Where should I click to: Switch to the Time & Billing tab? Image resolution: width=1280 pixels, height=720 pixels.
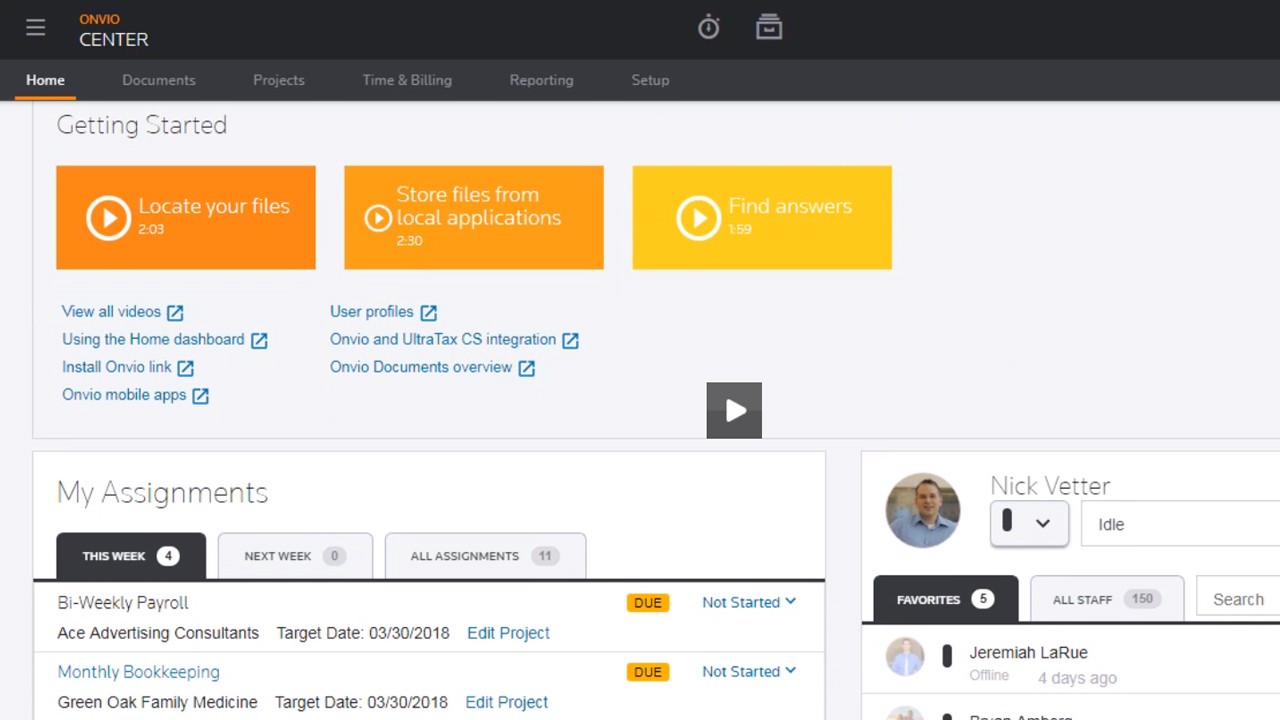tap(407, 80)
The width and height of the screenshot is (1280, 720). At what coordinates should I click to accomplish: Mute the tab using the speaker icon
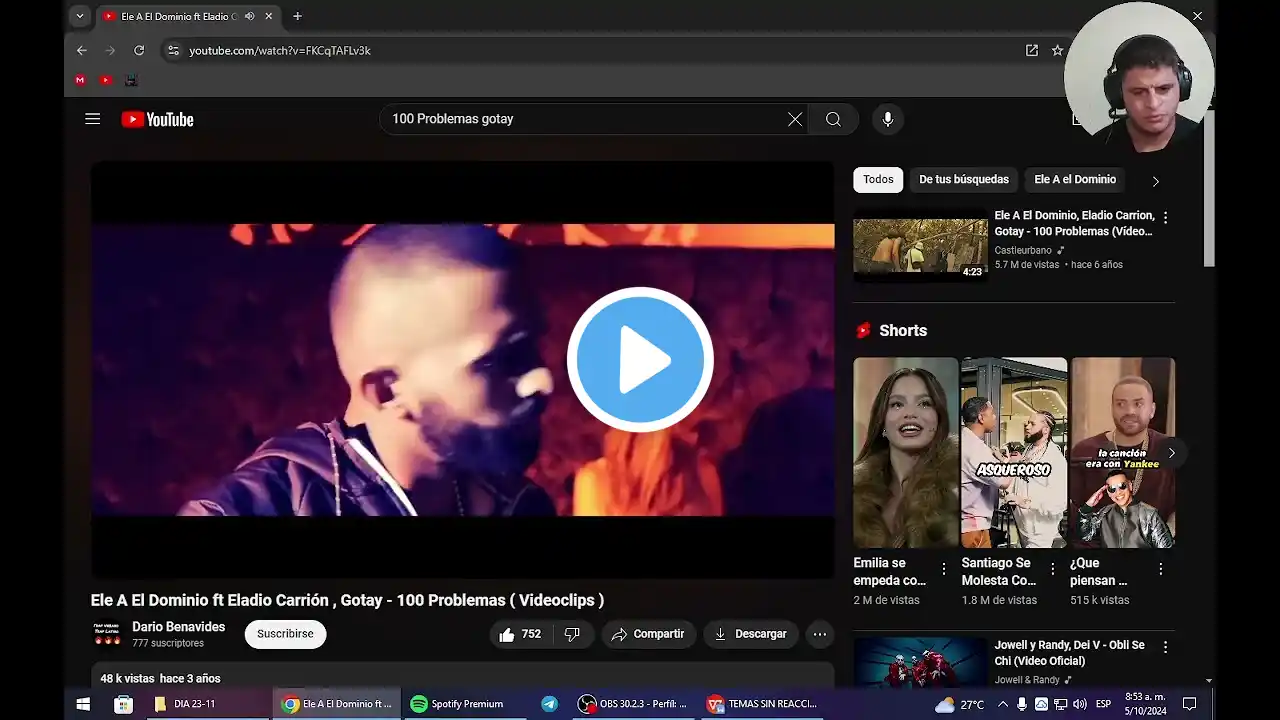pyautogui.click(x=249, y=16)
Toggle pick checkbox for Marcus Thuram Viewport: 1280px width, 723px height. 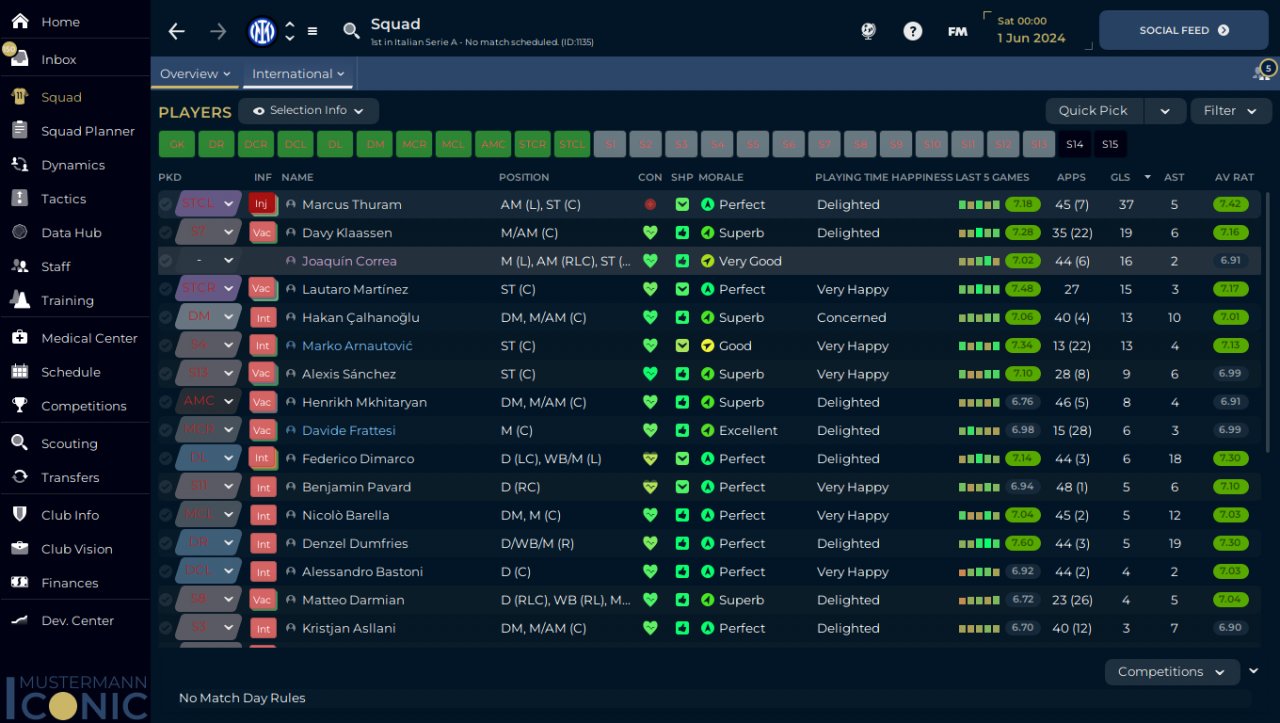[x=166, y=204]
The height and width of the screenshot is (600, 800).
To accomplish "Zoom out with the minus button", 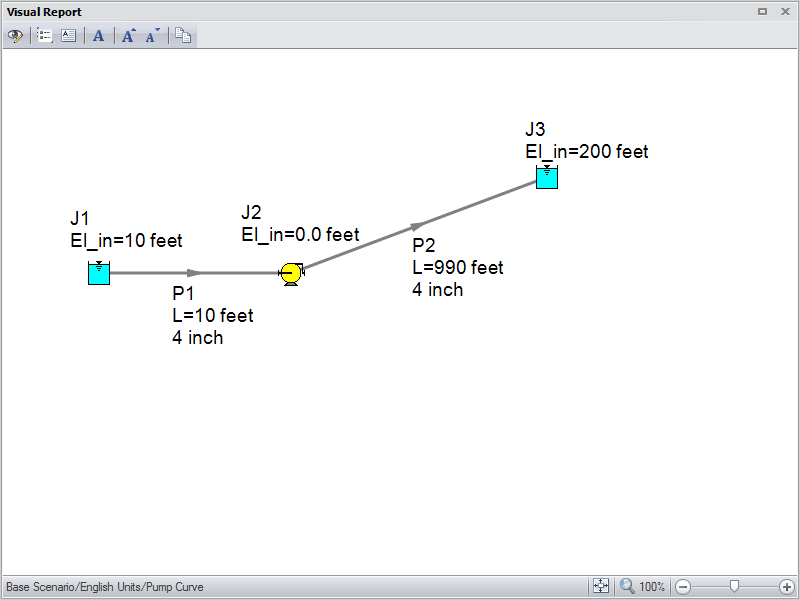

# Description of the task
Rewrite the items from the start through the line containing "tap(407, 80)", inclusive, with "Time & Billing" changed to "Invoices" and all else left as is. Leave the pictures out of your answer.

# Solution
Where should I click to: Switch to the Invoices tab? Image resolution: width=1280 pixels, height=720 pixels.
tap(407, 80)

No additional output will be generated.